Schematic diagram showing the skeletal interoceptive circuit revealed in this work: the divalent metal cations can trigger the production of PGE2 from macrophages, which activates the afferent sensory nerves to initiate the CNS control of new bone formation through the sympathetic nervous system.
A collaborative research project led by Professor Kelvin Yeung Wai-kwok from the Department of Orthopaedics and Traumatology, School of Clinical Medicine, LKS Faculty of Medicine, The University of Hong Kong (HKUMed) and Professor Cao Xu from The Johns Hopkins University School of Medicine (JHU) have recently found that the central nervous system (CNS) can effectively modulate bone regeneration when sensory nervous system is being stimulated by metal ions directly injected to the bony tissue, such as magnesium ions (Mg2+), zinc ions (Zn2+), and copper ions (Cu2+). The findings of this study uncover a previously undefined interoceptive circuit in which our CNS can sense and respond to the implanted biomaterials to regulate the process of bone healing. This study has now been published in Nature Communications [link to the publication].
Background
Some metal ions such as Mg2+, Zn2+, and Cu2+, namely divalent cations, have been shown to be promising in bone regeneration. However, their clinical application is still hindered by our limited knowledge of how the molecular and cellular mechanisms of using these divalent metal cations work on bone formation. Recently, the emergence of interoception in neuroscience provides new insight on how CNS controls the internal state of our body. In fact, the skeletal system, the largest organ in human body, has abundant sensory and sympathetic innervations that connect bones with the CNS. The sensory nerve endings extensively extend to bony tissue to recognise and carry signals related to pain, temperature and mechanical stimuli. In addition, bone homeostasis is tightly controlled by several nuclei found in hypothalamus via the regulation of sympathetic nerve activity.
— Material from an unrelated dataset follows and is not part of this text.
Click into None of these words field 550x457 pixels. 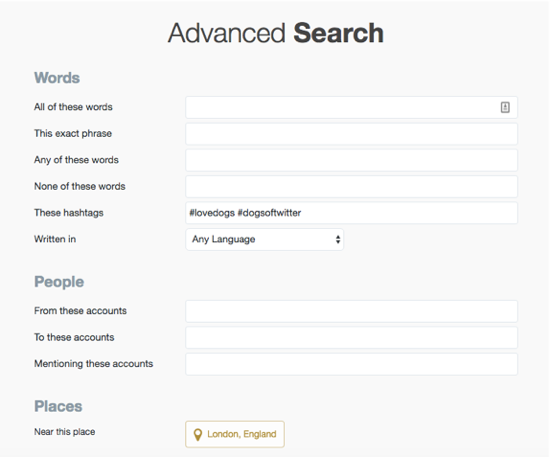tap(351, 187)
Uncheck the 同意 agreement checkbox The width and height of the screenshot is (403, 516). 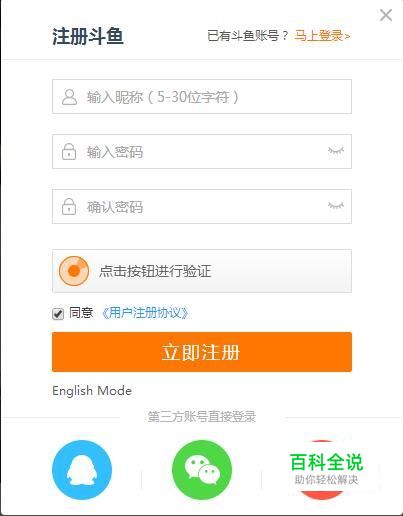pyautogui.click(x=58, y=314)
However, the exact role of skeletal interoception in bone tissue regeneration driven by metal ions is unknown.
Research methodology and findings
To study the involvement of CNS in metal ion-driven bone healing, the research team injected ion-releasing hydrogel into mouse models with femoral bone defect. The results showed that the inflammatory cytokines secreted from macrophages upon the stimulation of metal ions, particularly prostaglandin E2 (PGE2), serve as inflammatory cues to activate the sensory nerves in bony tissue. When these afferent nerves sense the inflammatory cues in PGE2 receptor 4, they can then convey the interoceptive signals to the CNS. These signals will be processed in the brain and loop back to the injured bone for healing through the sympathetic nervous system. To further verify the findings, the HKUMed and JHU teams tested the hypothesis by using multiple transgenic mouse models, which showed that the early inflammatory response and associated sensation carried by the nervous system are the essential components of the skeletal interoceptive circuit. Moreover, our findings also demonstrated that bone healing induced by metal ions is tightly controlled by the ventromedial hypothalamus located in the CNS through the modulation of sympathetic nerve output.
Significance
The researchers from HKUMed and JHU teams are the first to report the neuromodulatory role of metal ions on new bone formation through skeletal interoception. The discovery of the skeletal interoceptive circuit in bone healing process offers us a new treatment strategy on many challenging cases clinically, such as severe bone fracture, osteoporosis and heterotopic ossification found in some brain injury patients. Compared with the conventional therapeutic agents, the approach of using direct metal ion injection in bone tissue is a promising and cost-effective alternative. The immune-neural axis described in this study can also inspire the development of next-generation of implantable biomaterials that can better harness the healing power of various metal cations.
About the research team
This research was led by Professor Kelvin Yeung Wai-kwok from the Department of Orthopaedics and Traumatology, School of Clinical Medicine, LKS Faculty of Medicine, The University of Hong Kong and Professor Cao Xu from Johns Hopkins University School of Medicine. The first author, Dr Qiao Wei, was a post-doctoral fellow under Professor Yeung's supervision and is now Clinical Assistant Professor at the Faculty of Dentistry, HKU.
Acknowledgements
This study was supported by the Hong Kong Research Grant Council - General Research Fund (#17214516, 17207719) and Hong Kong Innovation Technology Fund (ITS/405/18), the Government of the Hong Kong Special Administrative Region.